American musician, composer, and actor

Scott Campbell (born March 17, 1958, in Detroit, Michigan) is an American musician, composer, and actor.

==Career==
Scott Campbell was born in Detroit, MI. He began writing poetry at the age of six and songs at the age of eight. He taught himself guitar, piano, alto saxophone, oboe, violin, and multitrack audio recording. He formed Nebula Records in 1972 and released the single Apparition/Astral Spirit in 1973 under the band name Apparition, playing all the instruments on both songs.

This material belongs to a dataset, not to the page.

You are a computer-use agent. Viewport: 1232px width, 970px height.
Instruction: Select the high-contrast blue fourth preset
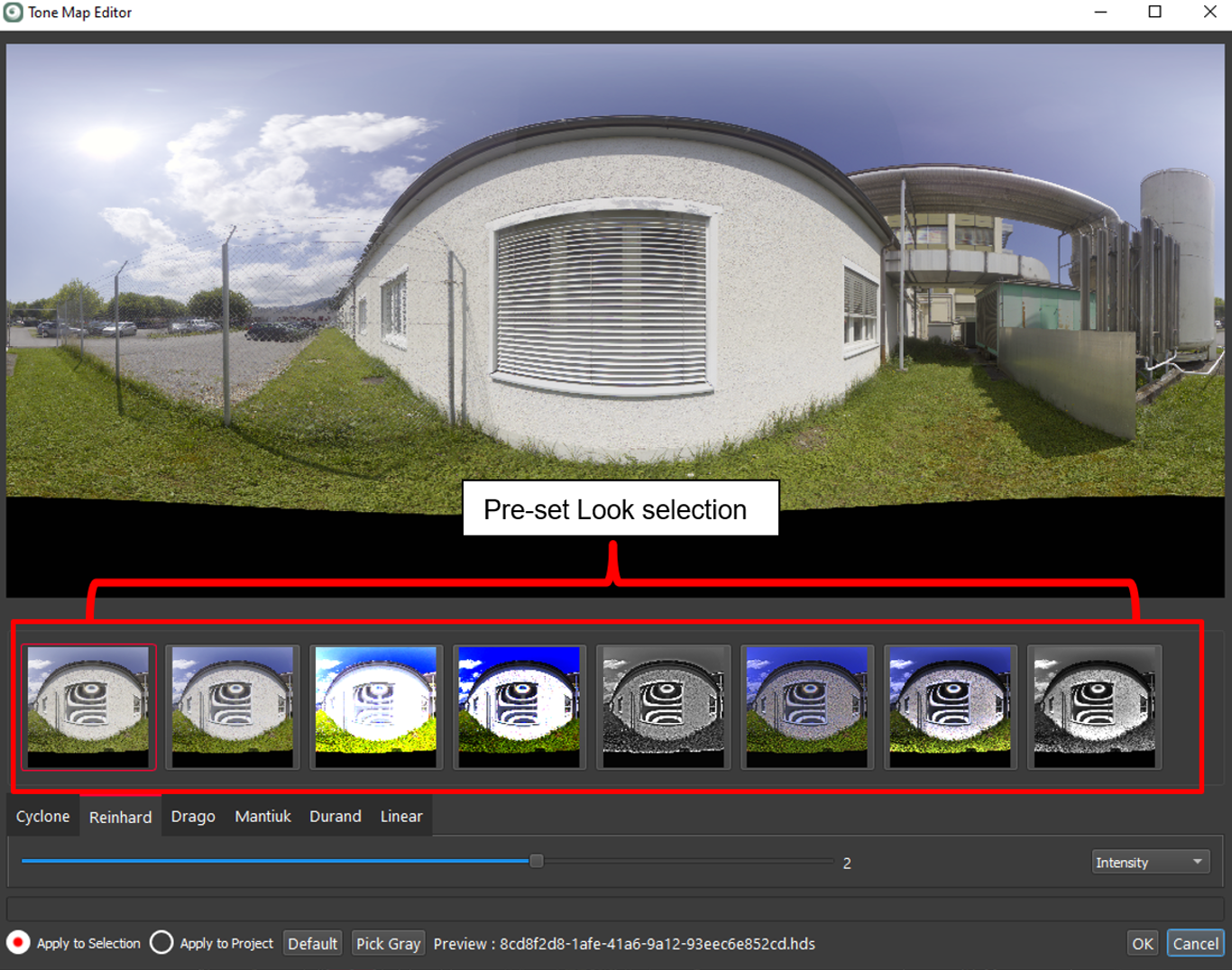519,707
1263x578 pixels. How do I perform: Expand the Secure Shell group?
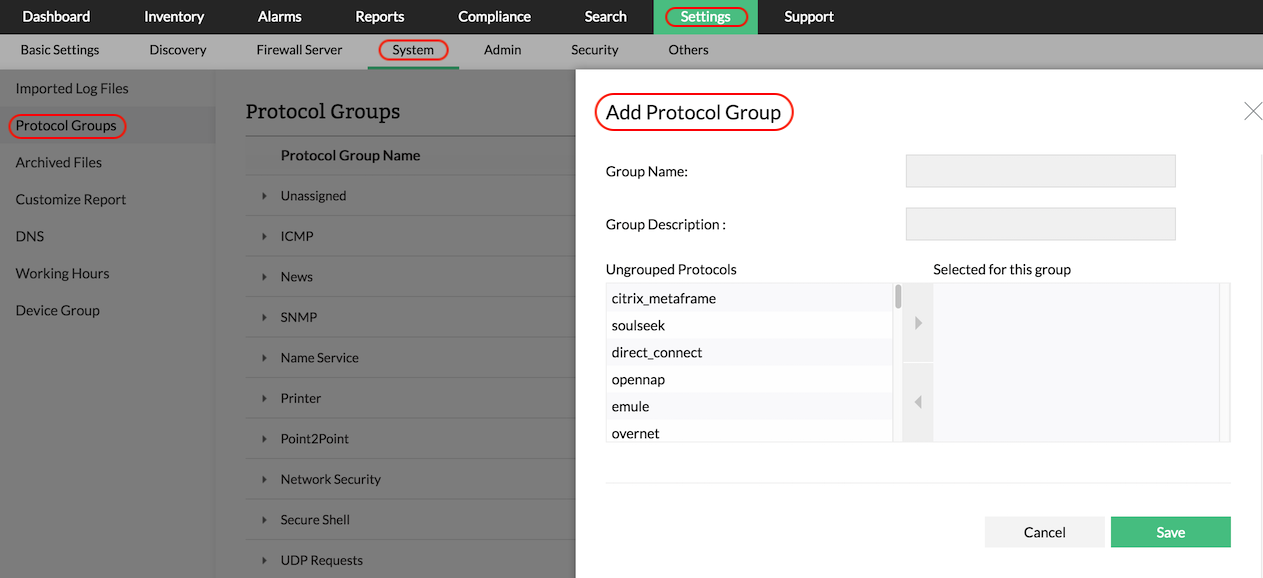coord(264,520)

Campbell formed The Sillies in 1977, considered one of Detroit's first modern punk rock bands. In March 1978, he began booking and managing Bookie's Club 870, Detroit's first concert nightclub catering to punk and alternative music. The Police, Ultravox, The Damned, John Cale, Peter Hammill, The Cramps, and many other acts made their Detroit debuts at Bookie's. As a result, numerous other clubs catering to original live music sprang up as a result of the success of Bookie's.

Campbell left Bookie's in late 1979 and continued presenting concerts and benefits around Detroit. He began performing under his own name in 1982 and released the single "I'm Saving Myself For Angela Cartwright", in 1986. Campbell appeared in the films Mirror, Mirror (1989) and Hoffa (1992). He also produced and hosted Music Box on Detroit TV from 1985 to 1992 and the Detroit Music Scene radio program from 1986 to 1997, featuring the music of over 1,000 Detroit area musicians as well as interviews with Iggy Pop, The Ramones, Echo & the Bunnymen, The Cult, and other international recording artists.

The Decline and Fall of Scott Campbell CD was released in 2000 and spent nine weeks at number 1 on MP3.com's charts. The Sillies CD America's Most Wanton was released in 2002.